[Saved entries]
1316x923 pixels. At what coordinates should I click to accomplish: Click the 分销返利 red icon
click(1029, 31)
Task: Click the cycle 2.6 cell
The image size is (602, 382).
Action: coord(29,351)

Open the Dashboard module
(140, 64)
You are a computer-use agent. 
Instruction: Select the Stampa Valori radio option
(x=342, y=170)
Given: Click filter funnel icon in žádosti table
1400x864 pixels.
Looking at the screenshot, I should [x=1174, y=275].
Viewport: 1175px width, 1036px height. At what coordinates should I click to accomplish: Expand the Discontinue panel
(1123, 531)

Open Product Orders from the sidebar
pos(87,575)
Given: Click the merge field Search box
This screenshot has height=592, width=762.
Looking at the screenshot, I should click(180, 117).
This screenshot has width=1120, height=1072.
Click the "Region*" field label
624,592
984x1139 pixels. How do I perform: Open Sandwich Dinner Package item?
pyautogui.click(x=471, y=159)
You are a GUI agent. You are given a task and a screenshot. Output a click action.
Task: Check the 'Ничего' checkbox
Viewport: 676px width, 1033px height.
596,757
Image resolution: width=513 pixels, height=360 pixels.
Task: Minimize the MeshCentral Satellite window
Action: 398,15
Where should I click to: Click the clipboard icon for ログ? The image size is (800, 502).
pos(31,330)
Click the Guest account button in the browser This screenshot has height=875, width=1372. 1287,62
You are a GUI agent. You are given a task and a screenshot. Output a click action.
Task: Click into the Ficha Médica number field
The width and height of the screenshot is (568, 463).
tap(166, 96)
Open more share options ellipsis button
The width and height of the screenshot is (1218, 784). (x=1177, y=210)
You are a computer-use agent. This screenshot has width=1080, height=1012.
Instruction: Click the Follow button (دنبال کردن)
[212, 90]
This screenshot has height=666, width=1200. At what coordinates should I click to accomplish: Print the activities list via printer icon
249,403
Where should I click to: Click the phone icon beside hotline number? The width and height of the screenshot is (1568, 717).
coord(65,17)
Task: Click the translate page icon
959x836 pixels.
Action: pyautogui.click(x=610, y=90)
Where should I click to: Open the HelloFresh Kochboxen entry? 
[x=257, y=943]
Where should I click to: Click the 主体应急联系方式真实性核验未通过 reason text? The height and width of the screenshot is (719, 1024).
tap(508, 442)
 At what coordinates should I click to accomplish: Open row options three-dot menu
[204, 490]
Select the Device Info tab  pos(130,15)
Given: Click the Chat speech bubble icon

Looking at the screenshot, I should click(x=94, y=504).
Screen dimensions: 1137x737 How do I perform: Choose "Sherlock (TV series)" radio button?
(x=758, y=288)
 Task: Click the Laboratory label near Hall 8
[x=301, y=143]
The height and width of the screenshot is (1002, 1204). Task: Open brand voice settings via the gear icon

• **THE TASK**:
Reproduce the records exactly, keeping every line.

• **ANSWER SPACE**:
1316x923 pixels. At what coordinates should I click to accomplish: Click the 分销返利 red icon
click(1029, 31)
Task: Click the cycle 2.6 cell
The image size is (602, 382).
Action: coord(29,351)

Open the Dashboard module
(140, 64)
You are a computer-use agent. 
Instruction: Select the Stampa Valori radio option
(x=342, y=170)
Given: Click filter funnel icon in žádosti table
1400x864 pixels.
Looking at the screenshot, I should [x=1174, y=275].
Viewport: 1175px width, 1036px height. At what coordinates should I click to accomplish: Expand the Discontinue panel
(1123, 531)

Open Product Orders from the sidebar
pos(87,575)
Given: Click the merge field Search box
This screenshot has height=592, width=762.
Looking at the screenshot, I should click(180, 117).
This screenshot has width=1120, height=1072.
Click the "Region*" field label
624,592
984x1139 pixels. How do I perform: Open Sandwich Dinner Package item?
pyautogui.click(x=471, y=159)
You are a GUI agent. You are given a task and a screenshot. Output a click action.
Task: Check the 'Ничего' checkbox
Viewport: 676px width, 1033px height.
596,757
Image resolution: width=513 pixels, height=360 pixels.
Task: Minimize the MeshCentral Satellite window
Action: 398,15
Where should I click to: Click the clipboard icon for ログ? The image size is (800, 502).
pos(31,330)
Click the Guest account button in the browser This screenshot has height=875, width=1372. 1287,62
You are a GUI agent. You are given a task and a screenshot. Output a click action.
Task: Click into the Ficha Médica number field
The width and height of the screenshot is (568, 463).
tap(166, 96)
Open more share options ellipsis button
The width and height of the screenshot is (1218, 784). (x=1177, y=210)
You are a computer-use agent. This screenshot has width=1080, height=1012.
Instruction: Click the Follow button (دنبال کردن)
[212, 90]
This screenshot has height=666, width=1200. At what coordinates should I click to accomplish: Print the activities list via printer icon
249,403
Where should I click to: Click the phone icon beside hotline number? The width and height of the screenshot is (1568, 717).
coord(65,17)
Task: Click the translate page icon
959x836 pixels.
Action: pyautogui.click(x=610, y=90)
Where should I click to: Open the HelloFresh Kochboxen entry? 
[x=257, y=943]
Where should I click to: Click the 主体应急联系方式真实性核验未通过 reason text? The height and width of the screenshot is (719, 1024).
tap(508, 442)
 At what coordinates should I click to accomplish: Open row options three-dot menu
[204, 490]
Select the Device Info tab  pos(130,15)
Given: Click the Chat speech bubble icon

Looking at the screenshot, I should click(x=94, y=504).
Screen dimensions: 1137x737 How do I perform: Choose "Sherlock (TV series)" radio button?
(x=758, y=288)
 Task: Click the Laboratory label near Hall 8
[x=301, y=143]
The height and width of the screenshot is (1002, 1204). Task: Open brand voice settings via the gear icon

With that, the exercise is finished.